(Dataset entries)
══════════

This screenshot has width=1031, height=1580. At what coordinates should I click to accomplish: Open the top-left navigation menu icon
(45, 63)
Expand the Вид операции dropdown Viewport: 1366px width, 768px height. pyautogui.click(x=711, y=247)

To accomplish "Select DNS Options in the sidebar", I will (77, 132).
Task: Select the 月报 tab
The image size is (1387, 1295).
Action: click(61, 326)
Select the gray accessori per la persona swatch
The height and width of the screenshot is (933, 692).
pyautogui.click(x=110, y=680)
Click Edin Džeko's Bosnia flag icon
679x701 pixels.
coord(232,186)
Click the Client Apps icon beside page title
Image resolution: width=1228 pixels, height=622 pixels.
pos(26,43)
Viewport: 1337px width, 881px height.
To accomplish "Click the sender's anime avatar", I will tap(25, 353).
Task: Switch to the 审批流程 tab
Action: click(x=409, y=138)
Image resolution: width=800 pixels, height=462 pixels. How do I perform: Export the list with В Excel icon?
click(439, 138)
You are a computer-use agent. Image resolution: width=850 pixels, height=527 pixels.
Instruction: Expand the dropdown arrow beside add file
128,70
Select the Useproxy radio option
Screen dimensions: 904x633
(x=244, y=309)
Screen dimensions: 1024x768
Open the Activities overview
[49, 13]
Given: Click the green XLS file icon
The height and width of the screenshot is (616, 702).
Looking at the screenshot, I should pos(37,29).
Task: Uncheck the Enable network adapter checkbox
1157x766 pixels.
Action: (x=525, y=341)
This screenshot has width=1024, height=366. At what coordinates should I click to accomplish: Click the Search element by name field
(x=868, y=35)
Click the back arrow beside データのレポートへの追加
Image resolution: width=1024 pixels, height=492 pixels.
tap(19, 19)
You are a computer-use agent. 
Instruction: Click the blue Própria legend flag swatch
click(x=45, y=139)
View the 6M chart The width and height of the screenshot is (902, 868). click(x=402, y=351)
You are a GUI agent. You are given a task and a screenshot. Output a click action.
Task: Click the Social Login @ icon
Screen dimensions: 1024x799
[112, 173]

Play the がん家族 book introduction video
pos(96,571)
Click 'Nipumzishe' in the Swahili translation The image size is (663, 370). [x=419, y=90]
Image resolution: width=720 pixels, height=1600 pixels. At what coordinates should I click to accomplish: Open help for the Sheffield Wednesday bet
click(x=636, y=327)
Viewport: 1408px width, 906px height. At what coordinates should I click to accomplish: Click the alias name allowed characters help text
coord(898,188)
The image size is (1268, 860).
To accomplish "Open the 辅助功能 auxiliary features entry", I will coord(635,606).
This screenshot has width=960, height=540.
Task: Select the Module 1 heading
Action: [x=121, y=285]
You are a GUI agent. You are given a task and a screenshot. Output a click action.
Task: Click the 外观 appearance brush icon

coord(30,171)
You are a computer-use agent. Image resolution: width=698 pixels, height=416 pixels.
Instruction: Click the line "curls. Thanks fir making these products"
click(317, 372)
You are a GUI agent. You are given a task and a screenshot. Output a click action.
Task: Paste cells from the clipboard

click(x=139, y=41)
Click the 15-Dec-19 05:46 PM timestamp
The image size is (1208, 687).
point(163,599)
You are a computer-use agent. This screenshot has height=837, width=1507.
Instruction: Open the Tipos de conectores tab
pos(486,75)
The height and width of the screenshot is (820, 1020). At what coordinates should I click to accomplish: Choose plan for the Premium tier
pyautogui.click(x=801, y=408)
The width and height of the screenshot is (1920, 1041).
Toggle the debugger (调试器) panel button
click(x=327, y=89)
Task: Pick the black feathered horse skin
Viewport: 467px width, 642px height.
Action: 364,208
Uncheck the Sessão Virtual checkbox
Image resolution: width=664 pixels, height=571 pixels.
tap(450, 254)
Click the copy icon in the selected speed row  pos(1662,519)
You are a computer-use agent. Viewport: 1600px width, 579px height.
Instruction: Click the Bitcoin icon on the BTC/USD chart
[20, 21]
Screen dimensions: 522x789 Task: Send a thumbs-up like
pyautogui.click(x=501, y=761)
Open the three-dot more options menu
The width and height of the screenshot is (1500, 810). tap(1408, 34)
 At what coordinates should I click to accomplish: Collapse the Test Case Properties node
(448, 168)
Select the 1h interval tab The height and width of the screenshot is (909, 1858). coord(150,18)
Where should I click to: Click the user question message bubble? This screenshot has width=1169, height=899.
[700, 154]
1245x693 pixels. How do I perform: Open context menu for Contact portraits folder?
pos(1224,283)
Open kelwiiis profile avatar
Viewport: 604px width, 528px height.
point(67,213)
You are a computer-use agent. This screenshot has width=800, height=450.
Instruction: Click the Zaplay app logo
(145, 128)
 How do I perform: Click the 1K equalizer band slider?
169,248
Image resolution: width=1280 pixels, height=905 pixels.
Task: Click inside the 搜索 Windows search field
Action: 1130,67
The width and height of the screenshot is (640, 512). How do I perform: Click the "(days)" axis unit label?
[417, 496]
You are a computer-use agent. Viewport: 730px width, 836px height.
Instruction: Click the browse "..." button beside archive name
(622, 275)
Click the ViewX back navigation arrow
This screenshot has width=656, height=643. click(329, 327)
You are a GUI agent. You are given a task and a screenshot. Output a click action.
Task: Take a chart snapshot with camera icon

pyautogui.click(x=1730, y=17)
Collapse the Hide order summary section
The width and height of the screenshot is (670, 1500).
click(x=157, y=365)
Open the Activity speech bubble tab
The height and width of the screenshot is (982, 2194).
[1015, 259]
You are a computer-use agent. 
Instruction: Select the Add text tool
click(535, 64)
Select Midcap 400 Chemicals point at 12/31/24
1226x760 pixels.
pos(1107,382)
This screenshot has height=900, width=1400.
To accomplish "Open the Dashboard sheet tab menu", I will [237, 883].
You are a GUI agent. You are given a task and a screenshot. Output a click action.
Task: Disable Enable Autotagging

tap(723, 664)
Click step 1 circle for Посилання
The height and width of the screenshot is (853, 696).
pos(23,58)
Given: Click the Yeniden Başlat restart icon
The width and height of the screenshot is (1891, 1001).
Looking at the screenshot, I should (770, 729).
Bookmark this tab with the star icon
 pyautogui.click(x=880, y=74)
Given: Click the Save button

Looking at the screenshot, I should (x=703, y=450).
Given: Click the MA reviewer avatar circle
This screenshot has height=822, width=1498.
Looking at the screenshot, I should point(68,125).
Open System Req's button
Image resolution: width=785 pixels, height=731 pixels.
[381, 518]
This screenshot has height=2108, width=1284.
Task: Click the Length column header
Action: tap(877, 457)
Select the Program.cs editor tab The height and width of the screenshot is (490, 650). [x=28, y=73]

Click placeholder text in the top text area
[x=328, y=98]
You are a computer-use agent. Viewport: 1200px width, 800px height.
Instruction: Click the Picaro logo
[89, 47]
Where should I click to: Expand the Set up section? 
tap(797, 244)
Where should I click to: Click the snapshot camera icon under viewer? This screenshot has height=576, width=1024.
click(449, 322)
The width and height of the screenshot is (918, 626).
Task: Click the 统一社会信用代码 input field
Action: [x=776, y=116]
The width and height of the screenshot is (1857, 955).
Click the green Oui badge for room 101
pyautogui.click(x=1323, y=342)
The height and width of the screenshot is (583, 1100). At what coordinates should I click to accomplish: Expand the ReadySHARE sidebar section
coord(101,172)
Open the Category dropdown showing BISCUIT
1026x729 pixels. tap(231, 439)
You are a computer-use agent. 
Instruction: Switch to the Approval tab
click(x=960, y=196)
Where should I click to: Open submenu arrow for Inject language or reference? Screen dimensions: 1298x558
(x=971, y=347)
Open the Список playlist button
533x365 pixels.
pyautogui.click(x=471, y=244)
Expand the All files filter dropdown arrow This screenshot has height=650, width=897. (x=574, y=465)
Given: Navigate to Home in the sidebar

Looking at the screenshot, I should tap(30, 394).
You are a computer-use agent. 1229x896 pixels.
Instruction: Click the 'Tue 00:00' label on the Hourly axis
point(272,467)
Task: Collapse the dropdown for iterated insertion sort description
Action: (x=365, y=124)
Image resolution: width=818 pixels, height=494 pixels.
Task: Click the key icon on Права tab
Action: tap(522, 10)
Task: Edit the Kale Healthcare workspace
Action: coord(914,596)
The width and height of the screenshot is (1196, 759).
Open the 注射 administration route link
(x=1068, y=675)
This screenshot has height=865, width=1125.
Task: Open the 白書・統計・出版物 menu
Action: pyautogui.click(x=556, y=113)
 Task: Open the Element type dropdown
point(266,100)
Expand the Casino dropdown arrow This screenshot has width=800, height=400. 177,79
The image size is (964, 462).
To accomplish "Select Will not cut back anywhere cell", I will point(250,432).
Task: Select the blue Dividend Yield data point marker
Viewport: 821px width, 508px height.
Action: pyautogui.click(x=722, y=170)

══════════

TASK
From the records above, extract exactly and only the lines that begin at the line with "Open the Activities overview" and stop after the line with "Task: Uncheck the".

EXERCISE RESPONSE
Open the Activities overview
[49, 13]
Given: Click the green XLS file icon
The height and width of the screenshot is (616, 702).
Looking at the screenshot, I should pos(37,29).
Task: Uncheck the Enable network adapter checkbox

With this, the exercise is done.